This article appears in the 2019 edition of the Allard School of Law alumni magazine. The full issue is available online. If you would like to receive a printed copy, please send an email to email@example.com.
The recent assertion by pundits that the 21st century belongs to China is not uncontested, but at the very least the growing political and economic influence China and other Asian countries have on the global stage isn’t up for debate. A quick glance at the major newsprint headlines quickly confirms the view that understanding what happens in Asia is firmly within the Canadian national interest. Yet how much is known in North America about the legal systems within Asian countries?
A deeper understanding of law and the legal culture of countries in Asia could aid immeasurably in more effective and substantial engagement with these countries.
It is this critical dimension that the Centre for Asian Legal Studies (CALS) at the Allard School of Law has sought to address, a point Professor Wei Cui, the current CALS director, is eager to drive home.
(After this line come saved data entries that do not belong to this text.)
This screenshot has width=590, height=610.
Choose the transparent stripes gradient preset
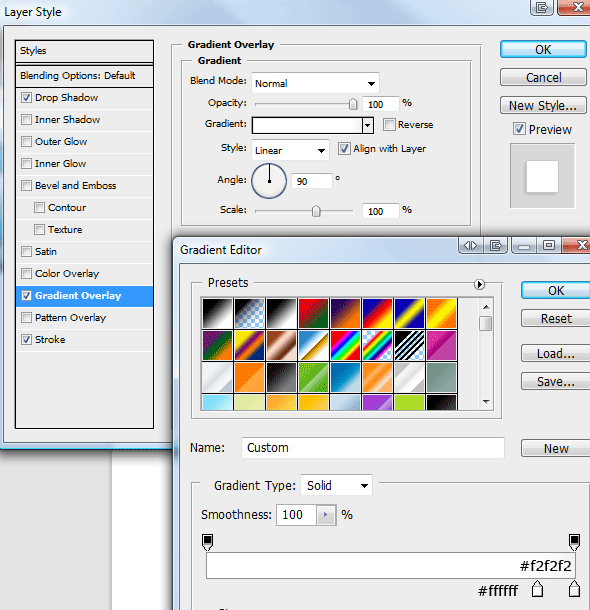click(x=409, y=345)
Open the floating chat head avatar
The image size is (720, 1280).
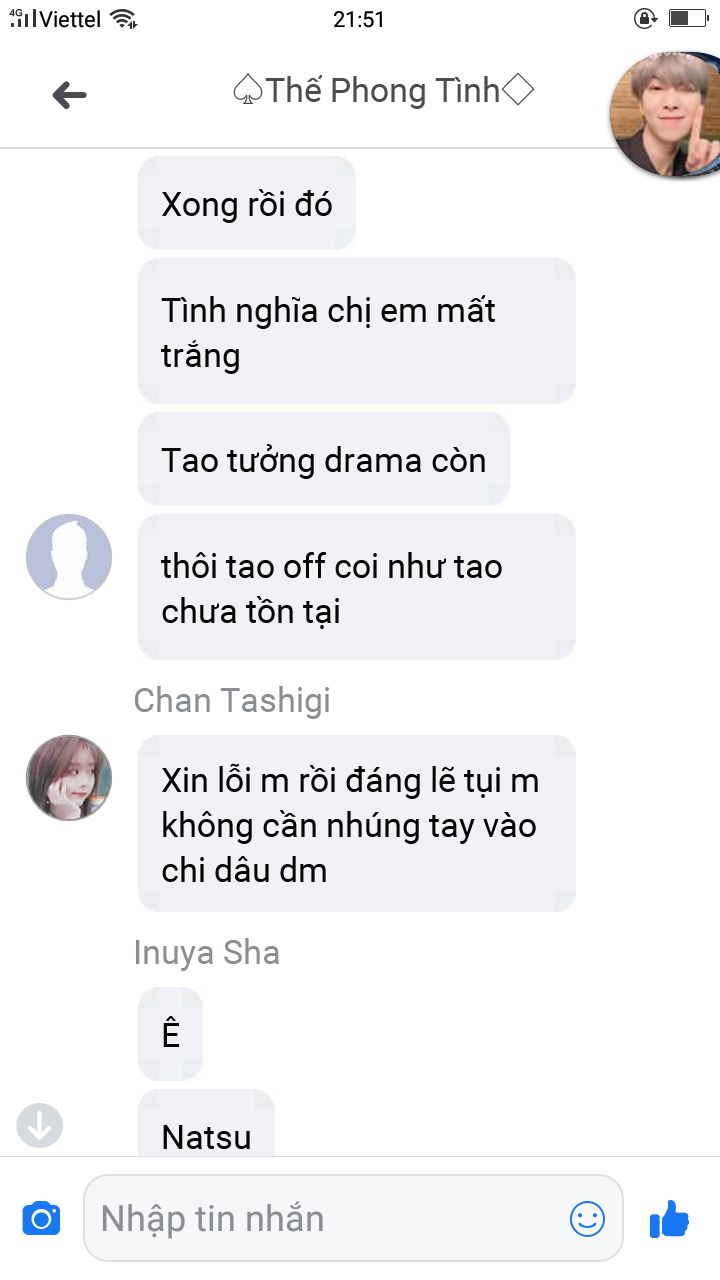[x=667, y=113]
“Law is an indispensable instrument by which societies govern themselves,” Cui notes. “In a country like China, the legal system is extremely sophisticated. Not having the legal lens is a big disadvantage. It’s true for other Asian countries too.”
One of Cui’s most recent projects expands the theme in innovative and far-reaching ways. Over the past two years, he has been collaborating with tax administrators in China, using taxpayer data to do economic research on how 2.4 million Chinese firms comply with the tax law and how they react to changes in tax policy. Not only does this mark an unprecedented research collaboration; it tackles some big social science questions about taxpayer compliance.
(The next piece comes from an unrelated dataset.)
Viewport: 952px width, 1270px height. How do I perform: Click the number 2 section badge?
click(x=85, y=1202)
And it does so aided by Cui’s insight into taxpayer law and administration. Cui has three PhD students from UBC’s Vancouver School of Economics working with him on the project, who are keenly appreciative of how knowledge about the local legal context provides a critical tool for shaping a productive research agenda.
“An economist will write down some mathematical model and think about tax rates, but they are not thinking about how the laws will eventually be written and enforced,” explains one of the PhD student researchers, Jeff Hicks. “Wei knows what’s going on on the ground, so that helps inform which questions are useful,” says Hicks.
Cui thinks that the findings of the research will strengthen understanding of tax administration both in China and beyond. The benefits are significant.
Already, Cui’s research is being used by international organizations to generate ideas for strengthening revenue-raising capacity in developing countries, which in turn enables greater public spending and the reduction of wealth inequality.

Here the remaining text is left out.